§ DIRECTIONS
Your response should consist of the records, reproduced exactly.

§ EXTRACTED DATA
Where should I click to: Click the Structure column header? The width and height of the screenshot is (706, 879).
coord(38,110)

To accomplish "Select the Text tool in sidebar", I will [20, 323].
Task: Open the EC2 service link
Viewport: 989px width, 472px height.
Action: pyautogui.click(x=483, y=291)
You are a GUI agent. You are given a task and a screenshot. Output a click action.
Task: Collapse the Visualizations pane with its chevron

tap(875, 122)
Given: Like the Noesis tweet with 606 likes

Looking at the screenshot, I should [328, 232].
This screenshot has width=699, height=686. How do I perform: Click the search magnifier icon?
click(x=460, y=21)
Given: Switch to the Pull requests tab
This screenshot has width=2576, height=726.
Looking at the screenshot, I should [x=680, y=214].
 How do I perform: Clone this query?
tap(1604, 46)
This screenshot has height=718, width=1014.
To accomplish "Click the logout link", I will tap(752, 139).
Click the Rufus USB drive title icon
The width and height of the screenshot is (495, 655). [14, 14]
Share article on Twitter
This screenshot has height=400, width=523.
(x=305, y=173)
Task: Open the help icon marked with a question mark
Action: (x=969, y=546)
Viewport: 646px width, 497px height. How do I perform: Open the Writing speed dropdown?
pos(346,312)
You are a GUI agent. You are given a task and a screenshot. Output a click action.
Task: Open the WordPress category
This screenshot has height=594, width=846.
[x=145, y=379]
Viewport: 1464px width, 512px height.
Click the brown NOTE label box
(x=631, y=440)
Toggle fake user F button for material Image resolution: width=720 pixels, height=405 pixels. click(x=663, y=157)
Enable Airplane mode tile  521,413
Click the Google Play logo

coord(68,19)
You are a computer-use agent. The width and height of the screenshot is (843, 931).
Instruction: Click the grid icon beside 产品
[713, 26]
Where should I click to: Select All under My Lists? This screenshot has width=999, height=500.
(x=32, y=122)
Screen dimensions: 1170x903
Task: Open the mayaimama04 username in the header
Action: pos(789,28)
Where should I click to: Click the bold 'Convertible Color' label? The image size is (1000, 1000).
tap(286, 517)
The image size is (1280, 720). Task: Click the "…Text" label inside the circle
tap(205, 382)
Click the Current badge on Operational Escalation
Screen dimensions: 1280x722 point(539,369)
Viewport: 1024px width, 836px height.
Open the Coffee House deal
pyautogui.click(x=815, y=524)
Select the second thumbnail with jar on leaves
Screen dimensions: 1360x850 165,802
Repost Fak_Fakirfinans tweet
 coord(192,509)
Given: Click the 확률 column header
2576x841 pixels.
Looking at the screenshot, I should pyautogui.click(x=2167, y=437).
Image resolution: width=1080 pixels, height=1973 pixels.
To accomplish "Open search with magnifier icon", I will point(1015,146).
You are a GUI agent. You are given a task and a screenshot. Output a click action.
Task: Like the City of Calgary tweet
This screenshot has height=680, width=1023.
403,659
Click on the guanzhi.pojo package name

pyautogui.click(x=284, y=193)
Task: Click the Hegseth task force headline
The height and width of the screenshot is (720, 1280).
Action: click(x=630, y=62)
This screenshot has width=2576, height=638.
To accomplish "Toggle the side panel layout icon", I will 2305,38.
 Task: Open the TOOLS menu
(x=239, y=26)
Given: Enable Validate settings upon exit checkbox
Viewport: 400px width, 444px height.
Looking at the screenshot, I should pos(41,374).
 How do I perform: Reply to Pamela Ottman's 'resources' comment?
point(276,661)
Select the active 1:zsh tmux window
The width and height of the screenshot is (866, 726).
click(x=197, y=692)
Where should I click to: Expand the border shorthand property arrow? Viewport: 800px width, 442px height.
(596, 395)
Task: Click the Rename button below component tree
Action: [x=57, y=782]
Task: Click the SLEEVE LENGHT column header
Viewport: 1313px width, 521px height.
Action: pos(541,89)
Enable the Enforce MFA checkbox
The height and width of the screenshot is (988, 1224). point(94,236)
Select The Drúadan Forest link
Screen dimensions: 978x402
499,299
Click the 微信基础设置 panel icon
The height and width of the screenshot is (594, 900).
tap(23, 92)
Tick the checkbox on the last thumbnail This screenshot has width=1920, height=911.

§ SOLUTION TO THIS PROBLEM
Where should I click to: Click the Structure column header? The width and height of the screenshot is (706, 879).
coord(38,110)

To accomplish "Select the Text tool in sidebar", I will [20, 323].
Task: Open the EC2 service link
Viewport: 989px width, 472px height.
Action: pyautogui.click(x=483, y=291)
You are a GUI agent. You are given a task and a screenshot. Output a click action.
Task: Collapse the Visualizations pane with its chevron

tap(875, 122)
Given: Like the Noesis tweet with 606 likes

Looking at the screenshot, I should [328, 232].
This screenshot has width=699, height=686. How do I perform: Click the search magnifier icon?
click(x=460, y=21)
Given: Switch to the Pull requests tab
This screenshot has width=2576, height=726.
Looking at the screenshot, I should [x=680, y=214].
 How do I perform: Clone this query?
tap(1604, 46)
This screenshot has height=718, width=1014.
To accomplish "Click the logout link", I will tap(752, 139).
Click the Rufus USB drive title icon
The width and height of the screenshot is (495, 655). [14, 14]
Share article on Twitter
This screenshot has height=400, width=523.
(x=305, y=173)
Task: Open the help icon marked with a question mark
Action: (x=969, y=546)
Viewport: 646px width, 497px height. How do I perform: Open the Writing speed dropdown?
pos(346,312)
You are a GUI agent. You are given a task and a screenshot. Output a click action.
Task: Open the WordPress category
This screenshot has height=594, width=846.
[x=145, y=379]
Viewport: 1464px width, 512px height.
Click the brown NOTE label box
(x=631, y=440)
Toggle fake user F button for material Image resolution: width=720 pixels, height=405 pixels. click(x=663, y=157)
Enable Airplane mode tile  521,413
Click the Google Play logo

coord(68,19)
You are a computer-use agent. The width and height of the screenshot is (843, 931).
Instruction: Click the grid icon beside 产品
[713, 26]
Where should I click to: Select All under My Lists? This screenshot has width=999, height=500.
(x=32, y=122)
Screen dimensions: 1170x903
Task: Open the mayaimama04 username in the header
Action: pos(789,28)
Where should I click to: Click the bold 'Convertible Color' label? The image size is (1000, 1000).
tap(286, 517)
The image size is (1280, 720). Task: Click the "…Text" label inside the circle
tap(205, 382)
Click the Current badge on Operational Escalation
Screen dimensions: 1280x722 point(539,369)
Viewport: 1024px width, 836px height.
Open the Coffee House deal
pyautogui.click(x=815, y=524)
Select the second thumbnail with jar on leaves
Screen dimensions: 1360x850 165,802
Repost Fak_Fakirfinans tweet
 coord(192,509)
Given: Click the 확률 column header
2576x841 pixels.
Looking at the screenshot, I should pyautogui.click(x=2167, y=437).
Image resolution: width=1080 pixels, height=1973 pixels.
To accomplish "Open search with magnifier icon", I will point(1015,146).
You are a GUI agent. You are given a task and a screenshot. Output a click action.
Task: Like the City of Calgary tweet
This screenshot has height=680, width=1023.
403,659
Click on the guanzhi.pojo package name

pyautogui.click(x=284, y=193)
Task: Click the Hegseth task force headline
The height and width of the screenshot is (720, 1280).
Action: click(x=630, y=62)
This screenshot has width=2576, height=638.
To accomplish "Toggle the side panel layout icon", I will 2305,38.
 Task: Open the TOOLS menu
(x=239, y=26)
Given: Enable Validate settings upon exit checkbox
Viewport: 400px width, 444px height.
Looking at the screenshot, I should pos(41,374).
 How do I perform: Reply to Pamela Ottman's 'resources' comment?
point(276,661)
Select the active 1:zsh tmux window
The width and height of the screenshot is (866, 726).
click(x=197, y=692)
Where should I click to: Expand the border shorthand property arrow? Viewport: 800px width, 442px height.
(596, 395)
Task: Click the Rename button below component tree
Action: [x=57, y=782]
Task: Click the SLEEVE LENGHT column header
Viewport: 1313px width, 521px height.
Action: pos(541,89)
Enable the Enforce MFA checkbox
The height and width of the screenshot is (988, 1224). point(94,236)
Select The Drúadan Forest link
Screen dimensions: 978x402
499,299
Click the 微信基础设置 panel icon
The height and width of the screenshot is (594, 900).
tap(23, 92)
Tick the checkbox on the last thumbnail This screenshot has width=1920, height=911.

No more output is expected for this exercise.